The main point of the Biden administration’s argument is that the infrastructure bill is a supply-side policy that will increase economic productivity, writes the foundation’s Alex Muresianu. In theory, it may be true that a shift of the supply curve outwards means an increase in output and a decline in prices.

Other administration supporters have argued for infrastructure from a more demand-side perspective: by increasing government spending, consumers will have more income to spend. When they spend more, then businesses and individuals they purchase goods from will have more money to either consume or invest. This is known as the Keynesian multiplier effect.

“This debate has an important mirror in the economics of tax policy,” writes Muresianu. “As my former colleague Scott Greenberg described in 2017, there are two theories of tax reform, as described by politicians.”

The first theory is the “folk theory.” Under the folk theory, tax cuts can stimulate the economy by “putting more money in people’s pockets.” Cutting taxes raises disposable income, leading to more consumption and investment; raising taxes reduces disposable income, and therefore reduces consumption and investment.

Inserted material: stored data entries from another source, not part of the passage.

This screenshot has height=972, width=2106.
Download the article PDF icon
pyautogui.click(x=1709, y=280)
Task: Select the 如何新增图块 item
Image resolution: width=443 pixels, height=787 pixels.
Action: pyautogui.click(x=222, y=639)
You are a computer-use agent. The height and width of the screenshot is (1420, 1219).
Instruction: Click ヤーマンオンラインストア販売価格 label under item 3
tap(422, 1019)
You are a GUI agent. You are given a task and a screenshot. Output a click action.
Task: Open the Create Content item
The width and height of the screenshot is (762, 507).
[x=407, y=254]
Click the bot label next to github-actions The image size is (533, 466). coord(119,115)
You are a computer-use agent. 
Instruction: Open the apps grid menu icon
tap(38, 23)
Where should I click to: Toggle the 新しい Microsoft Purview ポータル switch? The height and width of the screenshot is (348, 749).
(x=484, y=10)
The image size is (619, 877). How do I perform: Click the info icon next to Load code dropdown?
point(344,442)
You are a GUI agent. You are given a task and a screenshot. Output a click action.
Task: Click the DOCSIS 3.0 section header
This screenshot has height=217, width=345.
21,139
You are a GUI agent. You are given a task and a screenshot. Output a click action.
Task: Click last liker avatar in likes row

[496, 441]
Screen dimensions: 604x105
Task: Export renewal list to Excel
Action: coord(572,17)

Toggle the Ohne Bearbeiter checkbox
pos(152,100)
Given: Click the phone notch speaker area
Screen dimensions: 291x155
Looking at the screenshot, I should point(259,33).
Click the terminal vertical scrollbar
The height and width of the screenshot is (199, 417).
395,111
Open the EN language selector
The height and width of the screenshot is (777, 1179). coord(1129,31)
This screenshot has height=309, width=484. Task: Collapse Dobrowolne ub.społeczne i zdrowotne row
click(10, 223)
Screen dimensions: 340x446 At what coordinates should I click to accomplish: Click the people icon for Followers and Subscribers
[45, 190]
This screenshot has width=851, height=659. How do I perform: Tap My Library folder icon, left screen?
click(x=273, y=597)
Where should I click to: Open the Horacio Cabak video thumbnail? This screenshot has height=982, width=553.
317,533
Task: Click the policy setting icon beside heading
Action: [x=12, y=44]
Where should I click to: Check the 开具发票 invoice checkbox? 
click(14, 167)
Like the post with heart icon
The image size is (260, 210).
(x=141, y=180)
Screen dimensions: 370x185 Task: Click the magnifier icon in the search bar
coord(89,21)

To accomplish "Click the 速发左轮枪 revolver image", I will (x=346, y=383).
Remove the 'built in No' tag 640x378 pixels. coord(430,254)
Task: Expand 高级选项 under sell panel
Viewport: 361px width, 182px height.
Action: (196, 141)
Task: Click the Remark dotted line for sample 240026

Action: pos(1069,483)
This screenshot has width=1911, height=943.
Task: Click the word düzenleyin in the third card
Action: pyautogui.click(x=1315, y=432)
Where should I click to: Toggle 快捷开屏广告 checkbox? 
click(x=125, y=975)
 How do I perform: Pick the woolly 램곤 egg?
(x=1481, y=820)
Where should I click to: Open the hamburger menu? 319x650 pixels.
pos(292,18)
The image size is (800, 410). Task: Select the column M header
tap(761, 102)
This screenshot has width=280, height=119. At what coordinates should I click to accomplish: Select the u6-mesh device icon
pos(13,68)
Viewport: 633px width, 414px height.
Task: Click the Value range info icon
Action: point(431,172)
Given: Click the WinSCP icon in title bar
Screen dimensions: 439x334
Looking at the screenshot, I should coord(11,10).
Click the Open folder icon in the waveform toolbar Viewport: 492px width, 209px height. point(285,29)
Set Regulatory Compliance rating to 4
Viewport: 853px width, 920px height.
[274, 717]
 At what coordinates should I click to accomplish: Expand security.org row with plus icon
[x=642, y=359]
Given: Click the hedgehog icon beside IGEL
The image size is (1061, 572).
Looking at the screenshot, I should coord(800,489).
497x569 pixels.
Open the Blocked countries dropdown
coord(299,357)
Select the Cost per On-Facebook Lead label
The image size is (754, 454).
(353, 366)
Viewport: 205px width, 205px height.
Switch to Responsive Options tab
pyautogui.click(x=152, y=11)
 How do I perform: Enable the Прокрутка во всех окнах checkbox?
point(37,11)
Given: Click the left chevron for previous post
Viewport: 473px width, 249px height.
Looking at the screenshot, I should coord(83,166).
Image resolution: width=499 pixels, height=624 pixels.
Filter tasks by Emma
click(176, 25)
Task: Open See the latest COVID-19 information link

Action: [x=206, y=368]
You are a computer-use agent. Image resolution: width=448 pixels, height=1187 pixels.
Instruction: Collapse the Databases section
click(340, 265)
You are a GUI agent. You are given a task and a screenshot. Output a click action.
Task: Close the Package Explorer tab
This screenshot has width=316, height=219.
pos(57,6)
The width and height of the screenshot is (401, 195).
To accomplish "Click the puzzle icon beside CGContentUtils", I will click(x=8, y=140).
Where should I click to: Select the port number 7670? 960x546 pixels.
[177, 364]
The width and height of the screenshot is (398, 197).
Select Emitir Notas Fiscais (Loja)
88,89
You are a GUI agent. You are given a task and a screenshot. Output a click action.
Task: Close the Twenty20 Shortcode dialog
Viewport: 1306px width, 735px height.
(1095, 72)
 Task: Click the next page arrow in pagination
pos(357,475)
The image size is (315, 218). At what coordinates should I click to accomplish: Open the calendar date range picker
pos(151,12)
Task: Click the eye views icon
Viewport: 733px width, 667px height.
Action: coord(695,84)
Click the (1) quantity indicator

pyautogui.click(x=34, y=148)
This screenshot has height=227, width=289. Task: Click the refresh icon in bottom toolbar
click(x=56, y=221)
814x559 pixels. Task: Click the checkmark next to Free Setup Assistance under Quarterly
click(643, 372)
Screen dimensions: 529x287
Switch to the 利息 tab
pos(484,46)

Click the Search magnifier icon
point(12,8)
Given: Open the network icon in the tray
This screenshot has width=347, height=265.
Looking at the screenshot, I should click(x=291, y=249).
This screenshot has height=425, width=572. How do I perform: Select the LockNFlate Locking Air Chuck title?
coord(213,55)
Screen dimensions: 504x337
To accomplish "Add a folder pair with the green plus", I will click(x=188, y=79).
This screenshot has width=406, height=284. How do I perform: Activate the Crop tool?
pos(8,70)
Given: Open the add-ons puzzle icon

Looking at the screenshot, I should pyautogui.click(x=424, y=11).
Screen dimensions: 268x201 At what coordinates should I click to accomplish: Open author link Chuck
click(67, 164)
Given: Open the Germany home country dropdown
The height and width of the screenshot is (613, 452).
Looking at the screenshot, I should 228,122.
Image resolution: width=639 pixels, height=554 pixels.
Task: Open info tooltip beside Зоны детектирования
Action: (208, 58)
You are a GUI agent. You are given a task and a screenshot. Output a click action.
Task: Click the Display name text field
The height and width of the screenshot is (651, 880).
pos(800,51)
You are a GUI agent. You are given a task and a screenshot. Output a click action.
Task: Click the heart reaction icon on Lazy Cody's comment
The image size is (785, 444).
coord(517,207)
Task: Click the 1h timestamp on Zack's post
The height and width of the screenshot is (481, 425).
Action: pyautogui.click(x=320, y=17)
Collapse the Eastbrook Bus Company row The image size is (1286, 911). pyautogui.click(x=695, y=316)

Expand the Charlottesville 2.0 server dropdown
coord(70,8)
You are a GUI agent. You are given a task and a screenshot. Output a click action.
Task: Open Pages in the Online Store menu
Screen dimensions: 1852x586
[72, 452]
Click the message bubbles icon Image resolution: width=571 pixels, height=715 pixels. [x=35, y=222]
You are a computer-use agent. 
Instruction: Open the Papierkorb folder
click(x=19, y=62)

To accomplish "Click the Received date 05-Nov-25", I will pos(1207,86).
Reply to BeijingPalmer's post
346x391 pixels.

“All that matters is the bottom-line net change in government revenue,” states the report “In this regard, temporary tax cuts are just as helpful as permanent tax cuts, as they end up raising incomes immediately.”

The second theory is the neoclassical theory, the supply-side view. Under this theory of tax reform, taxes impact the economy by changing marginal incentives, not by raising the amount of income available to spend. The benefit of a lower tax rate is not from raising spending: with a lower tax rate, the returns to work and investment are higher, and thus people and firms choose to work and invest more.

These theories are not mutually exclusive, states the report. The folk theory is useful in times when the economy is “below potential,” such as in a recession when demand is depressed. However, when designing “normal” policy over the long term, the neoclassical framework is a better model.

While the case the White House is making for the infrastructure package is more in line with the neoclassical framework, they should design the tax policies used to fund it under the same principles. If the goal is to stimulate long-term economic growth, raising the corporate income tax rate would be counterproductive, given how private capital investment is sensitive to tax changes.

According to the report, it would make sense to fund infrastructure with user fees, such as tolls, the gas tax, or a tax on vehicle miles traveled. Those funding sources would have a smaller impact on long-term private investment, and in some cases, encourage infrastructure investment to be targeted towards places it will be most productive in terms of usage.

The report concludes, “The Biden administration does have a point about how some components of the infrastructure bill could put downward pressure on inflation in the long term. However, the taxes chosen to pay for those investments would counteract those effects, by reducing investment and productivity growth.”